JMP and Excel - A Never ending story? - Part 2 cont.
Feb 16, 2017 4:50 PM
In this blog series about "JMP and Excel – A Never ending Story?" I spoke about importing spread sheet data, and described the first few typical challenges when importing data from spreadsheets (or sometimes also other sources). This time I will focus on dates and date formats, the third topic I listed in Part 2.
Day and Month will be wrongly interpreted
When you paste dates such as “10/11/2012” into a data table, JMP might need to resolve the ambiguity between m/d/y and d/m/y formats:
Is “10/11/2012” in October or November? If you assign a date format to the column, there is no ambiguity. BUT: special or some custom formats (e.g. formats with a * prefix) in Excel will not always be recognized
JMP’s default guess is m/d/y unless the first pasted value can only be a d/m/y date! To work around you either specify the proper date format upfront or have a distinct dummy date value in the first row, e.g. 13/1/99.
All changes and imports underlie the fact that values that do not match the format you choose will be set to missing. You will receive a JMP warning for that.

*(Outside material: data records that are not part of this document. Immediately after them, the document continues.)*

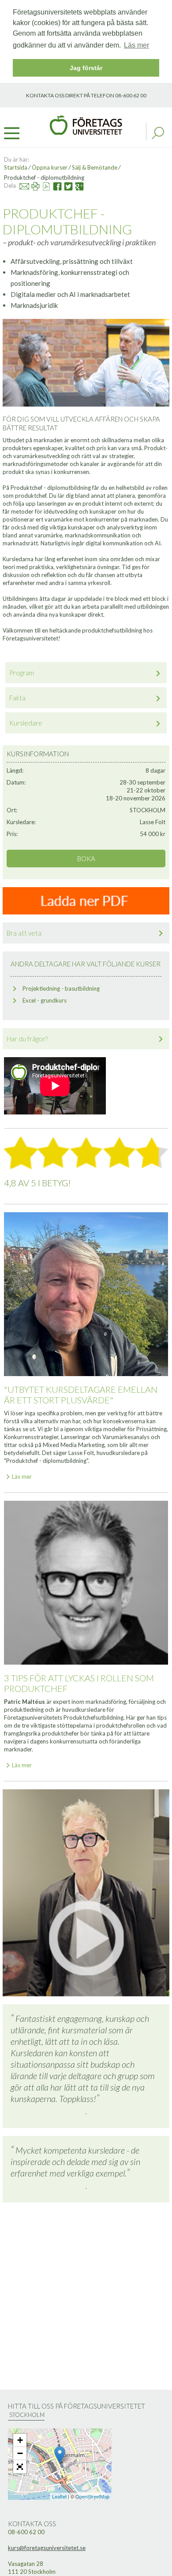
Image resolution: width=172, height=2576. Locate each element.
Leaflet (59, 2496)
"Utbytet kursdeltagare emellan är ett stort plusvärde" (80, 1394)
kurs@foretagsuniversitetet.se (47, 2547)
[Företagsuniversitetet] (86, 124)
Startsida (15, 167)
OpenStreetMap (92, 2496)
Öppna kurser (49, 167)
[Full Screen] (19, 2466)
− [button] (20, 2453)
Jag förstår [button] (86, 67)
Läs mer (22, 1476)
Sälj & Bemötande (94, 167)
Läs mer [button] (136, 45)
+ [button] (20, 2440)
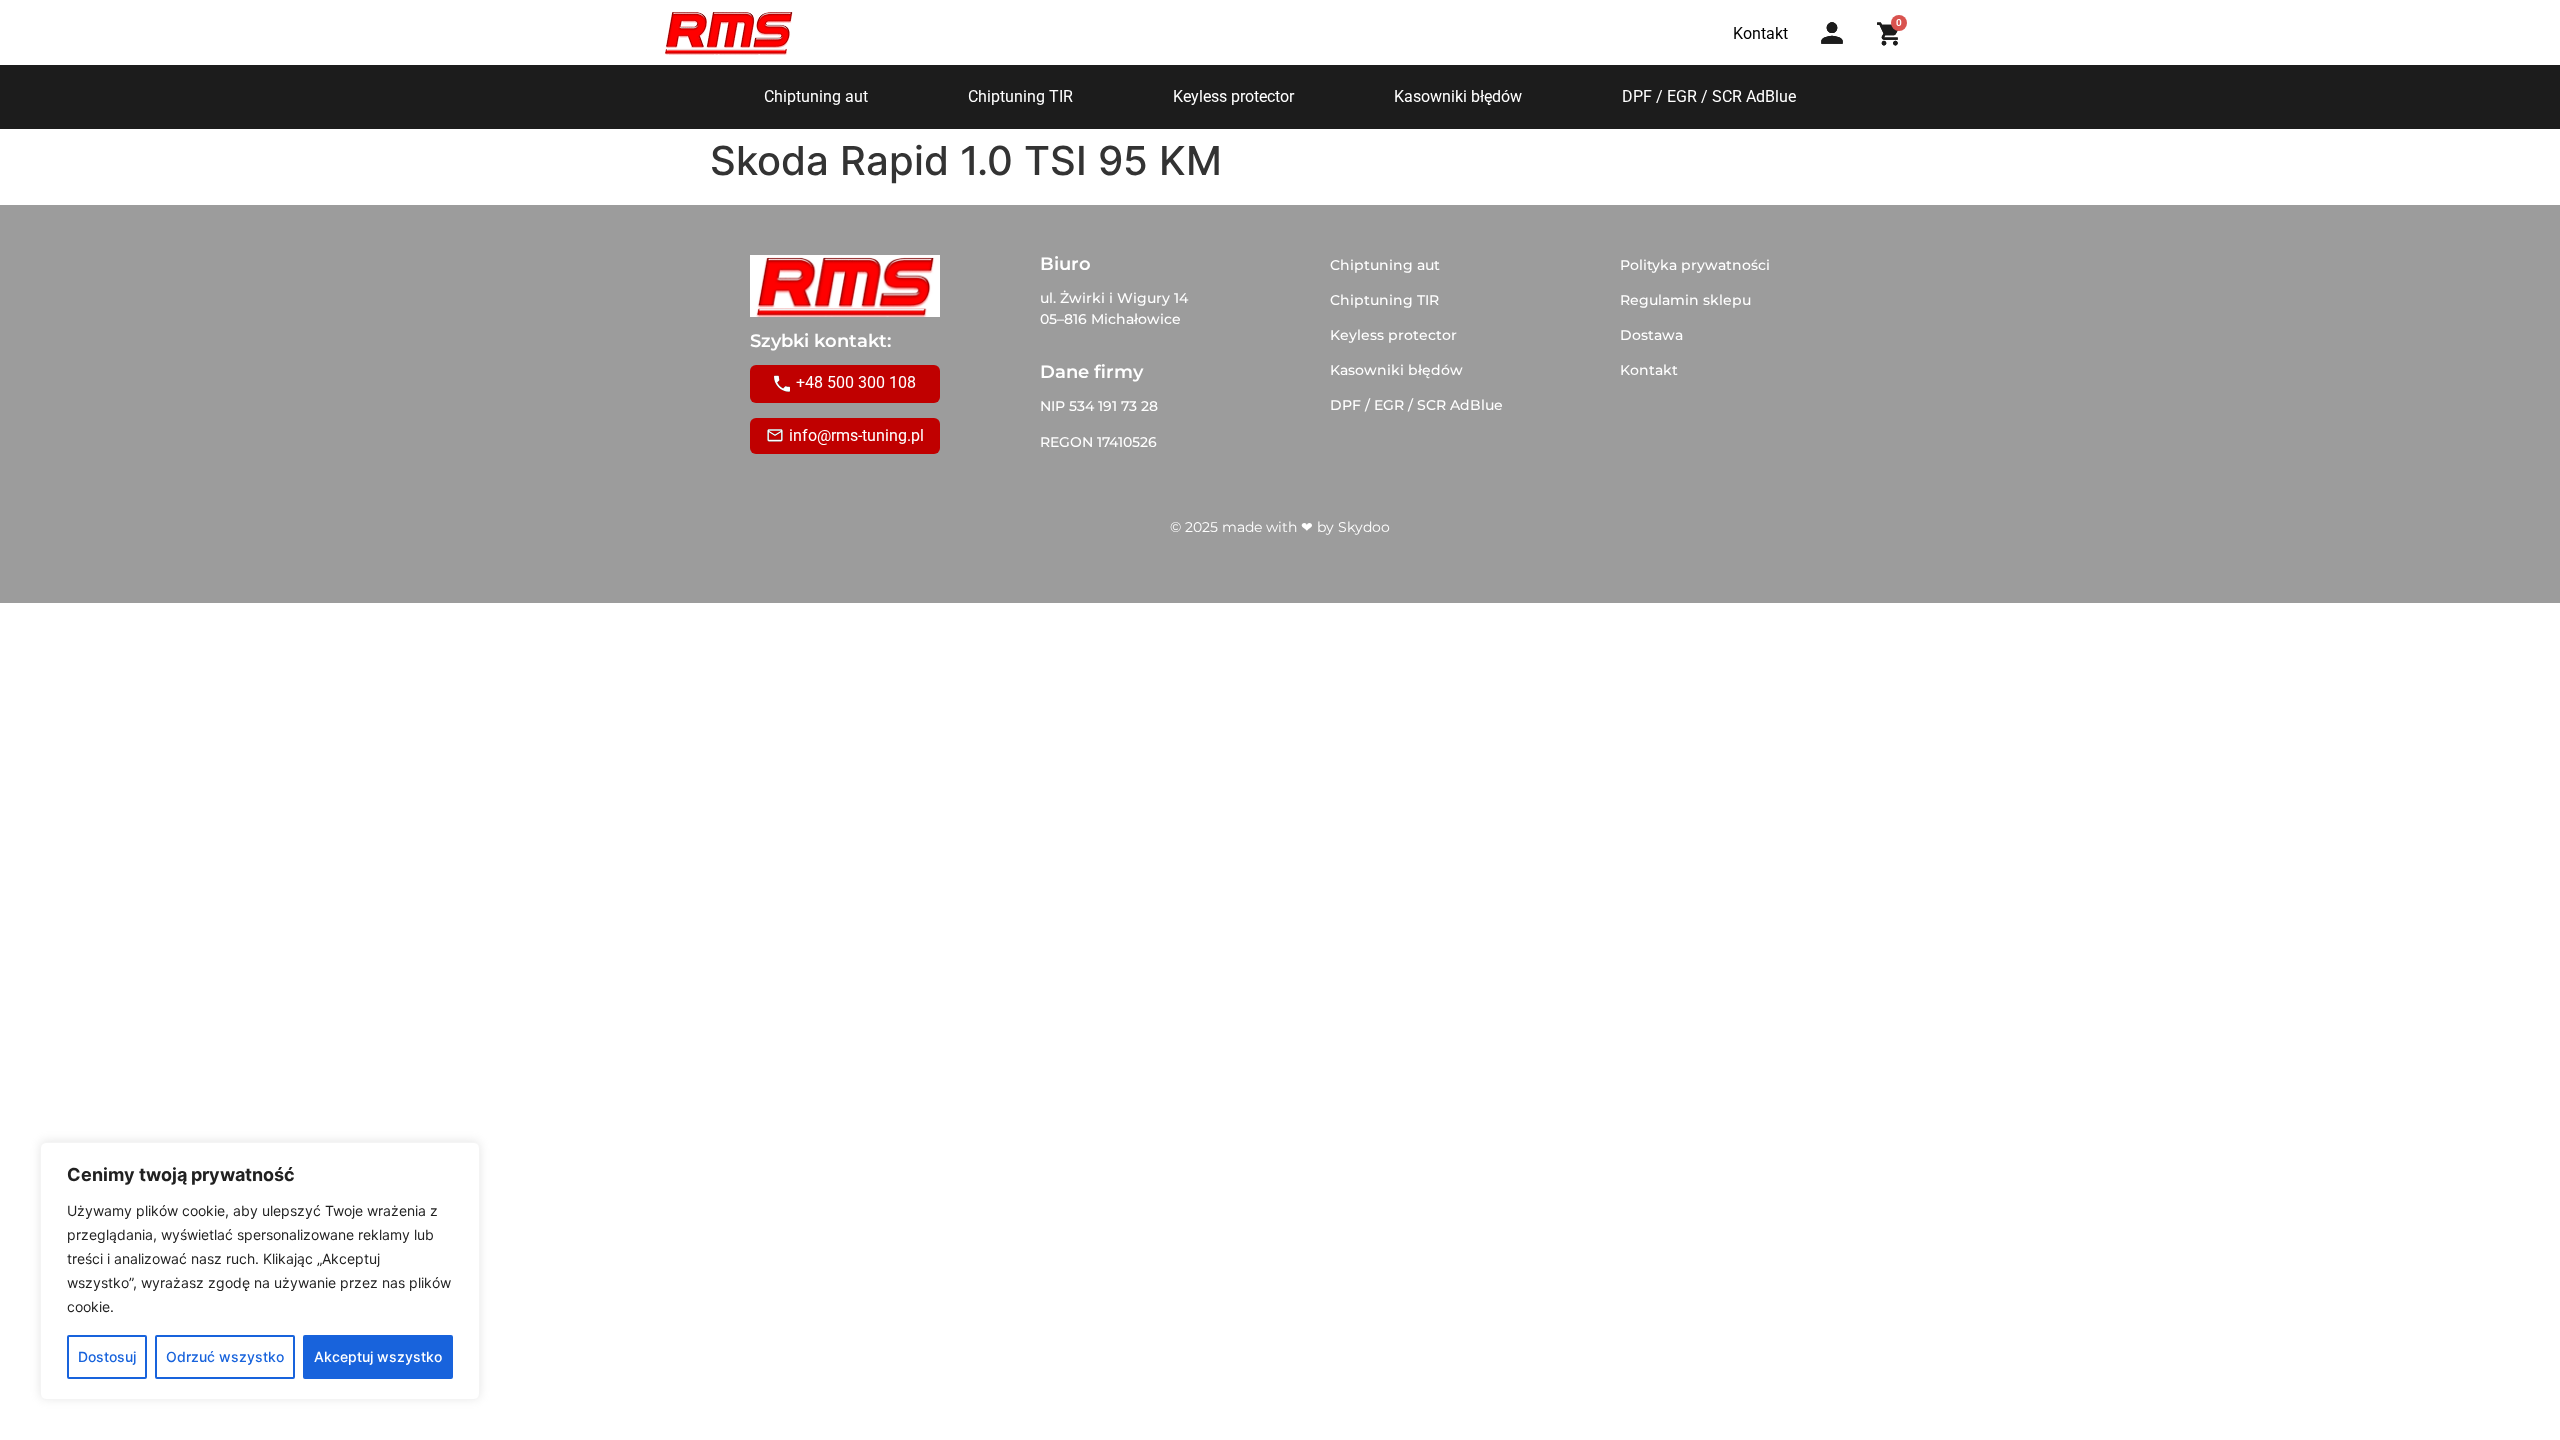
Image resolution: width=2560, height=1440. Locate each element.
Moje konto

In some cases, JMP chooses a character format for the column. You can change the character column to a numeric data column later. Let’s discuss this a bit deeper: Column info lets you change the date format. There is an input and output format you could set. Be sure you make it right : Changing Date formats in JMP Column Info with Input and output format)
Please Note: Between Windows and Macintosh, the number of digits after a decimal point and the date format of imported data might differ. For example, “10/25/2012” might be formatted as “25Oct2012” on Macintosh. Columns might be imported as character columns on Macintosh but not on Windows.
As said, not all formats may be recognized, therefore the displayed imported data might differ from the expected. However, the full data will be in memory, so a change of the display will show the full information. If not specified upfront you also can change here the date format to a time or duration format or vice versa
In some cases the easiest way would be to change the display language preference setting in JMP e.g. to English or German. You can see the "how" in my previous blog post. But not always this resolves all cases.
Date format not recognized
Sometimes date formats are hard to recognize and JMP will import them as character. Examples can be customized dates including calendar weeks, quarters and others. In such cases you might need to create new columns with a formula to extract the specific information for further analysis. I want to show an example:
“KW14/2016” could be transferred into two new columns “weekNr” and “year” using the formula editor or JMP Scripting Language. The Formula Editor is a good friend for those tasks, as well the WORD or other character functions, of course you could use REGEX as well, usually this needs some familiarity with this function. The Year you can simply extract using this script (or analog in the Formula editor):
Num(Word(2, :MyDate, "/"))
Also other ways you might find valuable, I leave that up to your preferences.
Define your day, month and other date information
A different approach of transferring date data imported as characters is to use Brady Brady’s “Data Table Tools” Add-in. There you’ll have a nice functionality to handle these cases. Let’s have a brief look at it, more you’ll find in the description and blogs from Brady itself. Let’s assume you have data like in this data table:
The date column is a character format, as the format is not known by JMP. Changing the data and input format will therefore not work here resulting in missing values (no matter what language setting you are using). In the Add-in menu select "Data Table Tools" => "Special Formula Columns" => "Custom Date Formula Writer" and then do the following:
Select Table and column to change
Define the delimiters, here the underscore, it will replicate to other places in the string (Note that you can choose whatever you like interactively – my personal favorite)
Specify digit format for the year (e.g. important if you have a two-digit year)
Map each fraction to what it should represent (day, minute, year, …)
Important for the month is the format it has (Numeric, 3-Letter or complete name)
Tell what the output format should be and then press “Build Formula Column”.
The result is clean numeric date data in a new formula column “NewDate” where you can look at the formula and see how the conversion could have been done manually
That helped me already in a plenty of situations. Though not in all. First it didn’t work with local names as Okt for October in German. Second I had one case where the data from a database was not read in correctly and the result was already missing values after the import. There we could work around using the Language setting change I mentioned already. There might have been also the possibility to check the database connection and how it grabbed the data, but this is much more to dig into and hard if it is not your machine you could easily share with development and IT :)
What comes next?
I hope this will be useful information for your work and I’m happy for your feedback on how those hints work out for you. In my next two and probably last blog post for this JMP and Excel series I will talk about data quality issues in the data to be imported. Especially where should I start with proofing and editing the data – in Excel or after import. JMP or JMP, that’s the question ;)
Also I will talk about best practices importing data into JMP and further resources which will help as reference.
What is your experience? What challenges do you face?
I’m happy to learn from you and see how you have overcome those challenges and if my suggestions help you to reduce your challenges importing (spreadsheet) data.